If X is a Poisson random variable with mean $\displaystyle \lambda$ show that for $\displaystyle i < \lambda,$

$\displaystyle P(X \leq i) \leq e^{-\lambda}(\frac{e\lambda}{i})^i$

I've tried all the inequalities, but I keep getting stuck. Any push in the right direction would be greatly appreciated.

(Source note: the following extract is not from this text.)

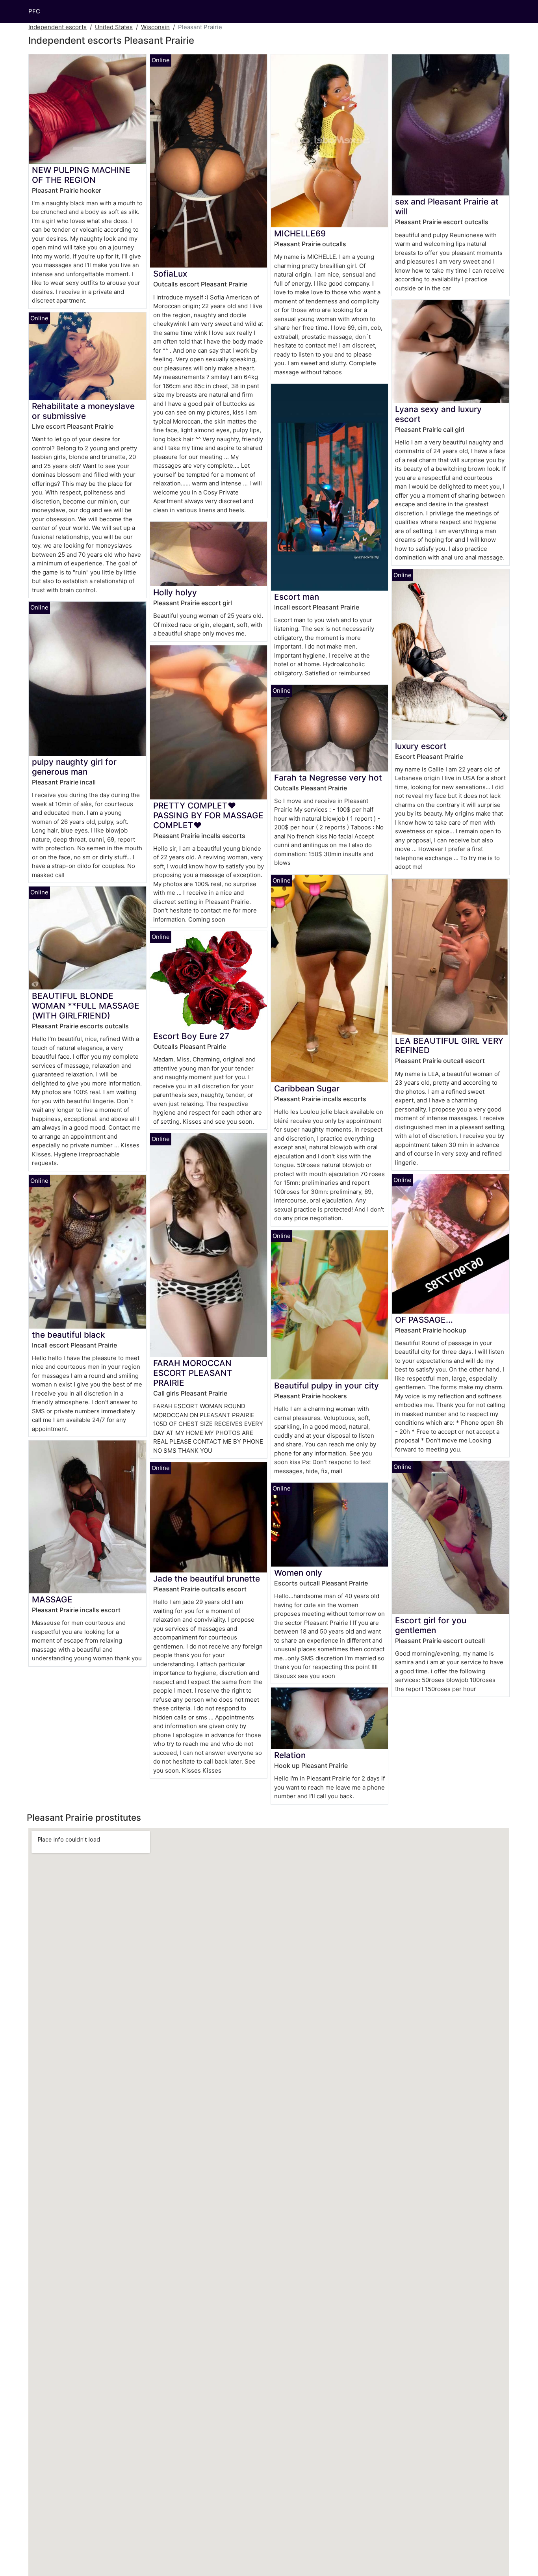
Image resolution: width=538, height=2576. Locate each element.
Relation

2. Originally Posted by Anonymous1
If X is a Poisson random variable with mean $\displaystyle \lambda$ show that for $\displaystyle i < \lambda,$

$\displaystyle P(X \leq i) \leq e^{-\lambda}(\frac{e\lambda}{i})^i$

I've tried all the inequalities, but I keep getting stuck. Any push in the right direction would be greatly appreciated.
Since $\displaystyle P(X \leq i) = \sum_{j=0}^i \frac{1}{j!} j^i e^{-\lambda}$,
the desired inequality is equivalent to
$\displaystyle \sum_{j=0}^i \frac{1}{j!} j^i \leq (\frac{e \lambda}{i})^i$.

To that end, note that
$\displaystyle (\frac{e \lambda}{i})^i = (\frac{\lambda}{i})^i e^i$
$\displaystyle =(\frac{\lambda}{i})^i \sum_{j=0}^{\infty}\frac{i^j}{j!}$
$\displaystyle > (\frac{\lambda}{i})^i \sum_{j=0}^i \frac{i^j}{j!}$ ...(truncating)
$\displaystyle =\sum_{j=0}^i \frac{\lambda^i}{j! i^{i-j}}$
$\displaystyle \geq \sum_{j=0}^i \frac{\lambda^i}{j! \lambda^{i-j}}$ ... since $\displaystyle i \leq \lambda$ and $\displaystyle i-j \geq 0$
$\displaystyle =\sum_{j=0}^i \frac{\lambda^j}{j!}$
and we are done.